→ What to work on
In the records, could you edit the lines starting with the line that contains "417x197 pixels." and going on through the line that contains "tap(152, 134)", replacing "bell icon" with "bell button" and keeping everything else unchanged?

Part of a data file
-- Begin --

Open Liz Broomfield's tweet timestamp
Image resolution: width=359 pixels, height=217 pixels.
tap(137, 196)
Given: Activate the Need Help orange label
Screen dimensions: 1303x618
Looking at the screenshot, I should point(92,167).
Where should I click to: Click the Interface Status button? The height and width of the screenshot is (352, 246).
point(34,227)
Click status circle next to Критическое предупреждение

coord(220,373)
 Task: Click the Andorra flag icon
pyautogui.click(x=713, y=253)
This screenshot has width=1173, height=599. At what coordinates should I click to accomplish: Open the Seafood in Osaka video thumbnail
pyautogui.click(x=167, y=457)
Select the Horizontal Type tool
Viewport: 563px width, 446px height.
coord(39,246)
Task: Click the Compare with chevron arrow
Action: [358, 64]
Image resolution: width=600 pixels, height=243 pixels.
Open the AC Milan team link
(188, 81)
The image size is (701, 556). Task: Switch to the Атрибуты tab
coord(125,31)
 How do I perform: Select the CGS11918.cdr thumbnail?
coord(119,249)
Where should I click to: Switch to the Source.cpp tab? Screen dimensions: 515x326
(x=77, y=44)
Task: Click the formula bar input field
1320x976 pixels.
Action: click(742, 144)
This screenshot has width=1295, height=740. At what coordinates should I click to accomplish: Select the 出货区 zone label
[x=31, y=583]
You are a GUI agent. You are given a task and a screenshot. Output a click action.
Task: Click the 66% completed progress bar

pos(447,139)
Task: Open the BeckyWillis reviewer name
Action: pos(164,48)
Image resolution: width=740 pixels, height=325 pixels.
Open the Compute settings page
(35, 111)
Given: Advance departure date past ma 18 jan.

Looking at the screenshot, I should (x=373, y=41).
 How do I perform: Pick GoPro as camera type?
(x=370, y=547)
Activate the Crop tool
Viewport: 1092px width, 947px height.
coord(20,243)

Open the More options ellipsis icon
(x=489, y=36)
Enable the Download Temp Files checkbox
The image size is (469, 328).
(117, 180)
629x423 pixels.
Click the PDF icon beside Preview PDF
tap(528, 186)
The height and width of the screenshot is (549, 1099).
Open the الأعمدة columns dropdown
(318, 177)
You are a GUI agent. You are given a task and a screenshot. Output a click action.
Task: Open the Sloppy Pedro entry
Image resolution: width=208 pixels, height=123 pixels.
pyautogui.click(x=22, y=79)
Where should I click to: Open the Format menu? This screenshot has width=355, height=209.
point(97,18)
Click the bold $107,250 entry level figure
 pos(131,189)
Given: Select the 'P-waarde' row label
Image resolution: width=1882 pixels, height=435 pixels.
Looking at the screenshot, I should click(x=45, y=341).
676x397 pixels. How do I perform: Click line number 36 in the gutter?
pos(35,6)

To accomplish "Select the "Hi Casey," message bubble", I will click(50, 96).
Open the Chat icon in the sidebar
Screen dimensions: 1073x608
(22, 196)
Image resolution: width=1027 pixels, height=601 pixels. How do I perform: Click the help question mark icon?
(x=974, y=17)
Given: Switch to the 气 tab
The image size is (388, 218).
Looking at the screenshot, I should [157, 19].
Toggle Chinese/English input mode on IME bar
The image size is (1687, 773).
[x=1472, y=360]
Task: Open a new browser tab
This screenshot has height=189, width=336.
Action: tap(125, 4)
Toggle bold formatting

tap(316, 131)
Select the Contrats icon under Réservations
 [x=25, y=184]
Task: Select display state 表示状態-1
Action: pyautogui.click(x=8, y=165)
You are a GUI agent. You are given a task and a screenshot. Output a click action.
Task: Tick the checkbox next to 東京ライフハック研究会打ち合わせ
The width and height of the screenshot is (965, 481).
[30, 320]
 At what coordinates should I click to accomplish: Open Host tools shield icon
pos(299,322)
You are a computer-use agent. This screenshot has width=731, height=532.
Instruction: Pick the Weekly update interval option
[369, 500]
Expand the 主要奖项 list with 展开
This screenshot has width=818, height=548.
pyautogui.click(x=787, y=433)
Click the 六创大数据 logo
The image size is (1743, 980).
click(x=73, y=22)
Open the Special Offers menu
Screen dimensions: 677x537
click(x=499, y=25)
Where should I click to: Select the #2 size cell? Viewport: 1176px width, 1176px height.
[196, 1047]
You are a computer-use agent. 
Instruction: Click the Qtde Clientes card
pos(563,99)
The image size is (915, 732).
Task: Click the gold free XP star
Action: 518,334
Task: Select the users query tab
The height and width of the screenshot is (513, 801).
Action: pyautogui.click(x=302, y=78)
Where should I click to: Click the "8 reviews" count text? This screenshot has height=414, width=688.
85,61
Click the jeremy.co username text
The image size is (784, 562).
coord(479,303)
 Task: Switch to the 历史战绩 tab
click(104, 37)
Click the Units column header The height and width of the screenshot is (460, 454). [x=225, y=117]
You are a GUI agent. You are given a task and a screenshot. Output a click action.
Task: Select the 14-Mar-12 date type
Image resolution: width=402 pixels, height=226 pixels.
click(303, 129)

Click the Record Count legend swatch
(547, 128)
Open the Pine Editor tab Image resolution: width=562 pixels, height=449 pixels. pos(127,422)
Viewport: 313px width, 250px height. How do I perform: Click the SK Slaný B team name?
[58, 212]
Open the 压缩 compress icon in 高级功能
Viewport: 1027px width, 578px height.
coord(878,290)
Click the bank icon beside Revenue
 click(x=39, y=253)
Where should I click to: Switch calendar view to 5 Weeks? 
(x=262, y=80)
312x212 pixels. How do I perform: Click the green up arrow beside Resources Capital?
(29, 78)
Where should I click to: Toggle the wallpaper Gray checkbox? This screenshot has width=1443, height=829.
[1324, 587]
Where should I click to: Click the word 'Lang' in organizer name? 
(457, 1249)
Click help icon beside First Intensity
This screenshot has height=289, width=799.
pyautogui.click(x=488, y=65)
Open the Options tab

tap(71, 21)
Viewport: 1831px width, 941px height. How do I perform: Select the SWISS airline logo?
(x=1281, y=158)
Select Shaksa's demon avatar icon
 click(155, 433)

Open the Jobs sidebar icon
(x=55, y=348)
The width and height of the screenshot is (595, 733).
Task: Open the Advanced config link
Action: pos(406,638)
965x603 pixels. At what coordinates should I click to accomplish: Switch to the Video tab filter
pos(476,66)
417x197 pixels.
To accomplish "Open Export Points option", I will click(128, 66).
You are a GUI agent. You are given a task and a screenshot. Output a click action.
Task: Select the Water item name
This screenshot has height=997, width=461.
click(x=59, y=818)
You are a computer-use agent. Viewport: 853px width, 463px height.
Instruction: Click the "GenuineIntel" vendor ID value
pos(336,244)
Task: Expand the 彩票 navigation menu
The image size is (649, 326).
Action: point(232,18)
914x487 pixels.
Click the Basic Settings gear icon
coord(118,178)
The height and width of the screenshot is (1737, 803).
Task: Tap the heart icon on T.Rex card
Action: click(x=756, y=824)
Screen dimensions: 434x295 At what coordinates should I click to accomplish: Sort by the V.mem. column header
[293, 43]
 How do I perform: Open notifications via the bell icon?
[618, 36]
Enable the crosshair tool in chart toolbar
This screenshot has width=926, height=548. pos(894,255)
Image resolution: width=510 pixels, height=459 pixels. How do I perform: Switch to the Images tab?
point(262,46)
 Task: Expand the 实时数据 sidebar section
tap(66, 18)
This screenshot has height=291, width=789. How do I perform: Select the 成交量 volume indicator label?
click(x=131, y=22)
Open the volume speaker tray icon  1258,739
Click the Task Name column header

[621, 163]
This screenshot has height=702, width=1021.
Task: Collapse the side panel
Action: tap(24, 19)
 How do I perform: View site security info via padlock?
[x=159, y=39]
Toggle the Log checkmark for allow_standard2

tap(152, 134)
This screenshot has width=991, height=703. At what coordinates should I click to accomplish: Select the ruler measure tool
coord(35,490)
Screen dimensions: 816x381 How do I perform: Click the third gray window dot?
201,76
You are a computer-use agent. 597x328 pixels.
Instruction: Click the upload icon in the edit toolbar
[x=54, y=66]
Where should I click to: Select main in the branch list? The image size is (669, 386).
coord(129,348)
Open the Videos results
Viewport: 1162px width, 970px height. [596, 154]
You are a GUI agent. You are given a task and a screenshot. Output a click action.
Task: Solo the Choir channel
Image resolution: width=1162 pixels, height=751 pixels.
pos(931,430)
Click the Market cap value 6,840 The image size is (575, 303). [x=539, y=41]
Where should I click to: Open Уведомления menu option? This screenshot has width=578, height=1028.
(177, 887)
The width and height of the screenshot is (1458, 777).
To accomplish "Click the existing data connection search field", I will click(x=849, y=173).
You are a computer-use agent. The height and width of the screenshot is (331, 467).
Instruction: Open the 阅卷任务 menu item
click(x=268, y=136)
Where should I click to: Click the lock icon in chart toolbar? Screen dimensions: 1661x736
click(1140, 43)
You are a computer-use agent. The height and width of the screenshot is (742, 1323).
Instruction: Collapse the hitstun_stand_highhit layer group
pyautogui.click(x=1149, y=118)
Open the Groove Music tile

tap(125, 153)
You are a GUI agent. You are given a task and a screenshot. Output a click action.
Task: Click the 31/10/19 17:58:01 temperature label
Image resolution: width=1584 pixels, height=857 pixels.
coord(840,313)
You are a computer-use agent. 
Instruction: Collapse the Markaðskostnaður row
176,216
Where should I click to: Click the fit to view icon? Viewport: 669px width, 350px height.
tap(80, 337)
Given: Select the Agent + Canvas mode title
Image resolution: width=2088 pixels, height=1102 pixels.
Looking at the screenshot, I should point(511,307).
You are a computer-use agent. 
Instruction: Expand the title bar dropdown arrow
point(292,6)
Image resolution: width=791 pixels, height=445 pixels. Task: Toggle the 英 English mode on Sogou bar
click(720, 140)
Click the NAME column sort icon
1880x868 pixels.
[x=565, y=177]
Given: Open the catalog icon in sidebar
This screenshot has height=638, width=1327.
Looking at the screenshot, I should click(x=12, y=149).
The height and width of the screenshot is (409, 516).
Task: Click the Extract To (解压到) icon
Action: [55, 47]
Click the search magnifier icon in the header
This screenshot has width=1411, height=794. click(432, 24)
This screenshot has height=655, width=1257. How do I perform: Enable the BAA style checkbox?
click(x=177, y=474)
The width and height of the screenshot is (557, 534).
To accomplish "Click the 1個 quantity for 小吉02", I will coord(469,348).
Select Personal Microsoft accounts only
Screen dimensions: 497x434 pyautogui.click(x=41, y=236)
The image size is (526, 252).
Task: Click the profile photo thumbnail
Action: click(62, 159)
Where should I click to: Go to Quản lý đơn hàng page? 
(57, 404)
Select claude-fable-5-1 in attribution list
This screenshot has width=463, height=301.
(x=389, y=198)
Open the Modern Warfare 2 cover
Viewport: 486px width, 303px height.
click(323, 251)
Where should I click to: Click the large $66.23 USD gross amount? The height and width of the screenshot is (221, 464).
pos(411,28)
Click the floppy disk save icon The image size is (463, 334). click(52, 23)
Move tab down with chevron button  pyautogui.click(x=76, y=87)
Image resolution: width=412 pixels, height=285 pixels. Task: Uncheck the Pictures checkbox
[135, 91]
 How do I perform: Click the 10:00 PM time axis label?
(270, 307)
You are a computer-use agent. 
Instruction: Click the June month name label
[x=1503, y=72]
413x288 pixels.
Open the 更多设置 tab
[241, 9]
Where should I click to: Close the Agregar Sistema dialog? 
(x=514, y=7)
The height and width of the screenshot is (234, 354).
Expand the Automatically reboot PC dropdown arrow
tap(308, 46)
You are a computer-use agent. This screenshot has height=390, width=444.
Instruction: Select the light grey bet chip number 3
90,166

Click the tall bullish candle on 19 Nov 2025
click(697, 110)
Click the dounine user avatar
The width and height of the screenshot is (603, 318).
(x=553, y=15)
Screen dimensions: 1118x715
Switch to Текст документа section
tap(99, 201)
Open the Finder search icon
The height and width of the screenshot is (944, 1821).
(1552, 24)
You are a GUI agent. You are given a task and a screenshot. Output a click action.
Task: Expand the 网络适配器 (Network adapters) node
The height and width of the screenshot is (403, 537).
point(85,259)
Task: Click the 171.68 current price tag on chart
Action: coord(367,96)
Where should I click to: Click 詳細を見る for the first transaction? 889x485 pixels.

-- End --

→ Answer to this exercise
417x197 pixels.
To accomplish "Open Export Points option", I will click(128, 66).
You are a GUI agent. You are given a task and a screenshot. Output a click action.
Task: Select the Water item name
This screenshot has height=997, width=461.
click(x=59, y=818)
You are a computer-use agent. Viewport: 853px width, 463px height.
Instruction: Click the "GenuineIntel" vendor ID value
pos(336,244)
Task: Expand the 彩票 navigation menu
The image size is (649, 326).
Action: point(232,18)
914x487 pixels.
Click the Basic Settings gear icon
coord(118,178)
The height and width of the screenshot is (1737, 803).
Task: Tap the heart icon on T.Rex card
Action: click(x=756, y=824)
Screen dimensions: 434x295 At what coordinates should I click to accomplish: Sort by the V.mem. column header
[293, 43]
 How do I perform: Open notifications via the bell button?
[618, 36]
Enable the crosshair tool in chart toolbar
This screenshot has width=926, height=548. pos(894,255)
Image resolution: width=510 pixels, height=459 pixels. How do I perform: Switch to the Images tab?
point(262,46)
 Task: Expand the 实时数据 sidebar section
tap(66, 18)
This screenshot has height=291, width=789. How do I perform: Select the 成交量 volume indicator label?
click(x=131, y=22)
Open the volume speaker tray icon  1258,739
Click the Task Name column header

[621, 163]
This screenshot has height=702, width=1021.
Task: Collapse the side panel
Action: tap(24, 19)
 How do I perform: View site security info via padlock?
[x=159, y=39]
Toggle the Log checkmark for allow_standard2

tap(152, 134)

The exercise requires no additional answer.